Date: 02/24/2010 at 07:50:32
From: George
Subject: Alternative multiplication method (fast!)

Some years ago, I saw a system of multiplication demonstrated on 
television.

As I recall, the system involved multiplying the top left digit by 
the bottom right, and continuing to multiply diagonally in this way, 
moving in opposite directions along each term.

How does this high-speed calculation technique work?



Date: 02/24/2010 at 21:53:10
From: Doctor Vogler
Subject: Re: Alternative multiplication method (fast!)

Hi George,

Thanks for writing to Dr. Math.

Here's what you probably saw:

To find the product of two multi-digit numbers, you have to keep a 
running sum in your head, which we might call your accumulator (to 
borrow a term often used in computers).  

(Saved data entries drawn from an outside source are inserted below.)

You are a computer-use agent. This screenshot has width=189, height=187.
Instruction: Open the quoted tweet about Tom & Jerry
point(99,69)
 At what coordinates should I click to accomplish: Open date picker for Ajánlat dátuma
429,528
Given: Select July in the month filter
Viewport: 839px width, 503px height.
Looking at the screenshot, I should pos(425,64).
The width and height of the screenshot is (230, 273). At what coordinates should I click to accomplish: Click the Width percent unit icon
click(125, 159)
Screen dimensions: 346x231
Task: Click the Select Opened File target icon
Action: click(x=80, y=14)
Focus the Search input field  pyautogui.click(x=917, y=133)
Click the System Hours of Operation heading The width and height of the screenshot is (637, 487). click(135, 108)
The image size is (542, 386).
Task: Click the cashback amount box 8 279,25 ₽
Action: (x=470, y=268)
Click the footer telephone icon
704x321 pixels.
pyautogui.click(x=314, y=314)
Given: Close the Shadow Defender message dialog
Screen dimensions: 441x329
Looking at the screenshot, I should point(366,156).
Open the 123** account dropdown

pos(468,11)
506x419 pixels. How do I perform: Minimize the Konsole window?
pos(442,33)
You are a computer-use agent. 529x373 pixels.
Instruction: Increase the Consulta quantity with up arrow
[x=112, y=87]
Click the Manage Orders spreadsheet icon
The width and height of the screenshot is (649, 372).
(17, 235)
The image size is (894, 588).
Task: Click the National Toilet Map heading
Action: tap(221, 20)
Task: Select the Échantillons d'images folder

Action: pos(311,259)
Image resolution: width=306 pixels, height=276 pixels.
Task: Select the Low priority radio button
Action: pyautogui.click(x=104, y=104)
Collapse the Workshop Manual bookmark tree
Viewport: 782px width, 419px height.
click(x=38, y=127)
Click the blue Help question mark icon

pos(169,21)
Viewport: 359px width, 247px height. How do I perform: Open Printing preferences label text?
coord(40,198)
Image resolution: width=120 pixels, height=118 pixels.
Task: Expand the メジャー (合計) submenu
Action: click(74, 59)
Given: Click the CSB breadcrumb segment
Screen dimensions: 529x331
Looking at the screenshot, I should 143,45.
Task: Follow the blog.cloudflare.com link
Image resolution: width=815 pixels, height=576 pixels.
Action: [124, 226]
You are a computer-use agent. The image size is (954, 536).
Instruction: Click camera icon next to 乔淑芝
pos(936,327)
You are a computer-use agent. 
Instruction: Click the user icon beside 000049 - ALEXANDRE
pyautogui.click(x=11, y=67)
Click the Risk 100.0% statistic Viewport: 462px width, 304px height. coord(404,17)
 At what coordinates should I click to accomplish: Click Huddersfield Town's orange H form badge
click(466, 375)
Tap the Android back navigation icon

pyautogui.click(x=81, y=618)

Start out your accumulator at zero.  Compute the digits of the 
product as follows, starting with the rightmost digit and moving to 
the left:  To compute the n'th digit from the right, you have to add 
n products to your accumulator, starting with the n'th digit from the 
right of the top factor and the rightmost digit of the bottom factor, 
and ending with the rightmost digit of the top factor and the n'th 
digit from the right of the bottom factor.  After adding all n of 
those products to your accumulator, you write down the last digit of 
your accumulator and then shift the accumulator to the right by one 
digit.

For example, to compute 486 * 197, you start with the accumulator at 
0.  Then you add 6*7 = 42, giving 42.  You write down the digit 2 in 
the "ones" place (that's the rightmost digit of your product) and 
shift your accumulator, which is now waiting at 4 in the "tens" place:

    _ _ _   (4) 2

Then you add to that 8*7 + 6*9 = 56 + 54 = 110, giving 114.  You 
write down the 4 and shift the accumulator, which is now 11:

   _ _ (11)  4  2

Then you add 4*7 + 8*9 + 6*1, giving 117.  You write down the 7, and 
shift again, giving 11:

   _ (11) 7  4  2


Then you add 4*9 + 8*1, giving 55.  You write down the 5, and shift, 
giving 5:

   (5) 5  7  4  2

Then you add 4*1, giving 9, which you write down (that's the leftmost 
digit of your product):

    9  5  7  4  2

So your answer is all of the digits you've written down, namely 95742.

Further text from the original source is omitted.